São 23h40 quando o celular toca. Na tela, lê-se apenas “Bloqueado”. Uma voz robótica avisa que você marcou um encontrou com Tina, que está lhe esperando.
Tina é uma das quatro pessoas que viraram personagens de A Journal of Insomnia. O novo, e já premiado, webdocumentário da NFB propõe que seus espectadores compartilhem a insônia dessas pessoas – tanto aqueles quatro, quanto os milhares outros que confessaram sua condição ao longo de um extenso questionário. Só é permitido entrar nesse universo quando as luzes se apagam e todos vão dormir. Nem todos.
Para visualizar o webdoc inteiro, é necessário marcar um encontro, que pode ser desde as 20h até as 5h, por exemplo. Um link será enviado por e-mail, que irá liberar o acesso às histórias de milhares de pessoas que enfrentam o problema. A ligação garante que quem estiver dormindo acorde para o encontro.
O webdoc permite ao espectador chegar o mais próximo possível desse estado de constante alerta. Cada uma das histórias dos personagens é contada por meio de um recurso diferente.
No caso de Tina, há quatro fotografias de locais distintos de sua casa onde ela se encontra, claro, acordada. Cada uma dessas situações conta uma parte de sua relação com a insônia e é possível pular de uma a outra, sem muita relação ou continuidade – assim como a mente divaga entre um pensamento ou outro quando não se consegue dormir.
Os outros personagens são igualmente apresentados de maneira que transmite a sensação de ansiedade e perturbação causada pela insônia, acentuando as histórias contadas. Sarah é retratada de modo semelhante ao de Tina, mas com vídeos que seguem uma estética do VHS dos anos 80.
Cada clique do mouse muda o ângulo sob o qual vemos o bombeiro Francis contando sua história. Quando são mostradas cenas do cotidiano de sua profissão, o clique muda também a cena e os ruídos que compõem seu dia a dia. Já o clique e o passar do mouse no vídeo de Fatiha gera um efeito diferente na imagem, como piscar, inverter, duplicar, gerar múltiplos quadros, etc.

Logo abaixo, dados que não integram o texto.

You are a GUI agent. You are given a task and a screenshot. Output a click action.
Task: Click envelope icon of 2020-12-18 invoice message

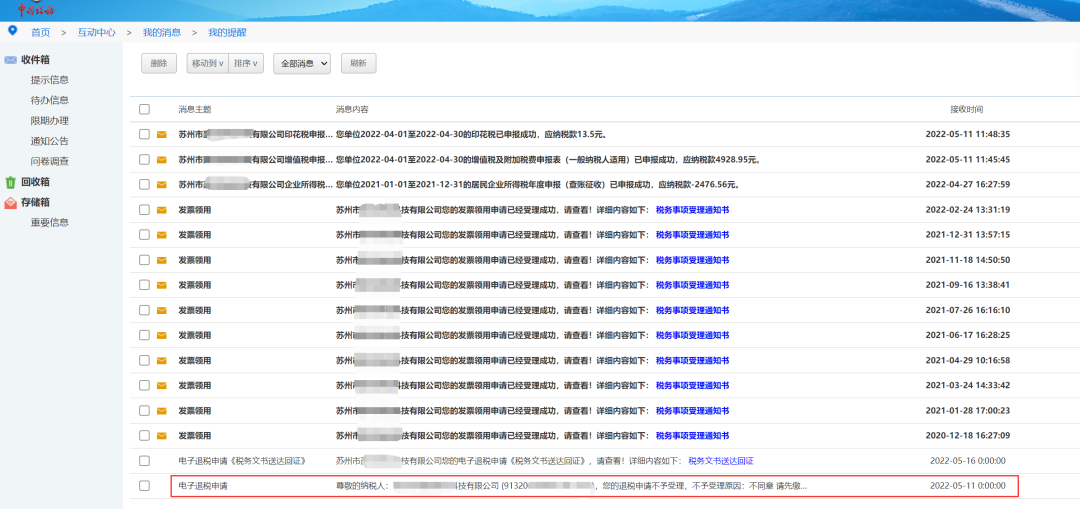click(x=161, y=436)
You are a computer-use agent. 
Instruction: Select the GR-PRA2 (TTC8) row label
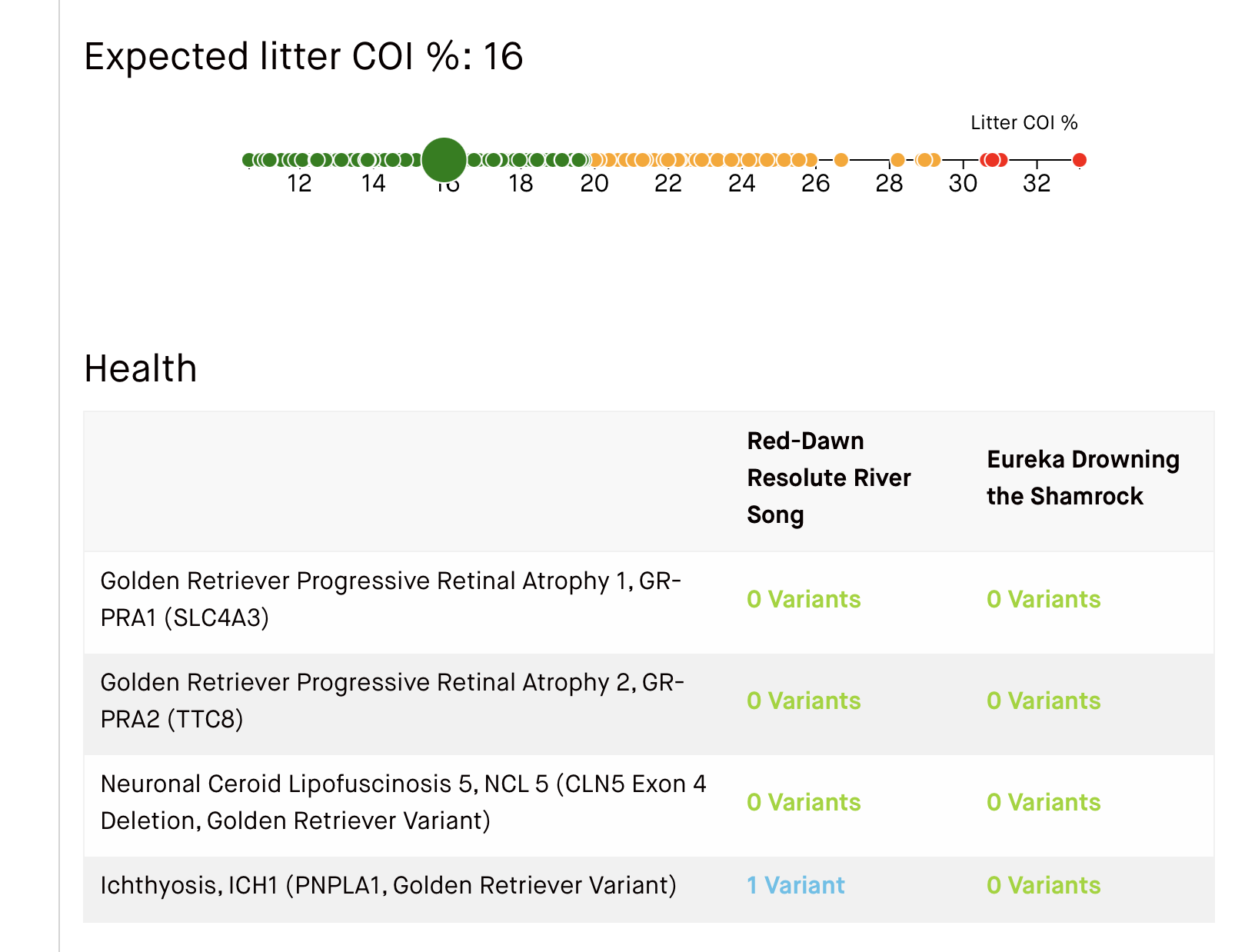click(x=392, y=701)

Além desses personagens, é possível entrar um pouco na insônia de milhares outras pessoas que participaram um questionário de mais de 80 perguntas disponíveis desde o segundo semestre do ano passado – ainda é possível participar.
Essas perguntas vão desde “o que o mantém acordado” até “o que você pensa sobre a morte” e podiam ser respondidas por meio do envio de vídeos, textos ou desenhos feitos com o mouse. Essa diversidade gera um cenário em que cada pessoa que o espectador clica ganha uma individualidade, ainda que em muitos casos não se saiba seu nome, idade ou sexo.
As histórias individuais pintam um cenário de um problema coletivo, que se revela no webdoc como algo colocado debaixo do tapete. Grande parte das pessoas que compartilharam sua experiência usava medicamentos para poder dormir. Muitas afirmaram saber que eles não ajudavam.
Embora a intenção dos criadores seja retratar a insônia de maneira sensorial e íntima, não escapa a A Journal of Insomnia um questionamento mais político. É mencionado que 30% das pessoas em países desenvolvidos têm o problema. Um voiceover da mesma voz robótica das ligações, a condutora do webdoc, propõe que os insones se unam para recuperar a noite que lhes pertence, enquanto mensagens escritas mostram como a relação com o tempo foi sendo alterada ao longa da História.
A Journal of Insomnia, que estreou simultaneamente com instalação no Festival de Tribeca, retrata de maneira extremamente sensível, nos múltiplos sentidos dessa palavra, um problema que tem apenas se acentuado nas sociedades, mas que escondido pela privacidade do escuro.
A Journal of Insomnia
Produção: National Film Board (Canadá)
Direção: Bruno Choinière, Philippe Lambert, Guillaume Braun, e Thibaut Duverneix
Distribuição: NFB
Em francês ou inglês. Disponível também com legendas em ambas as línguas.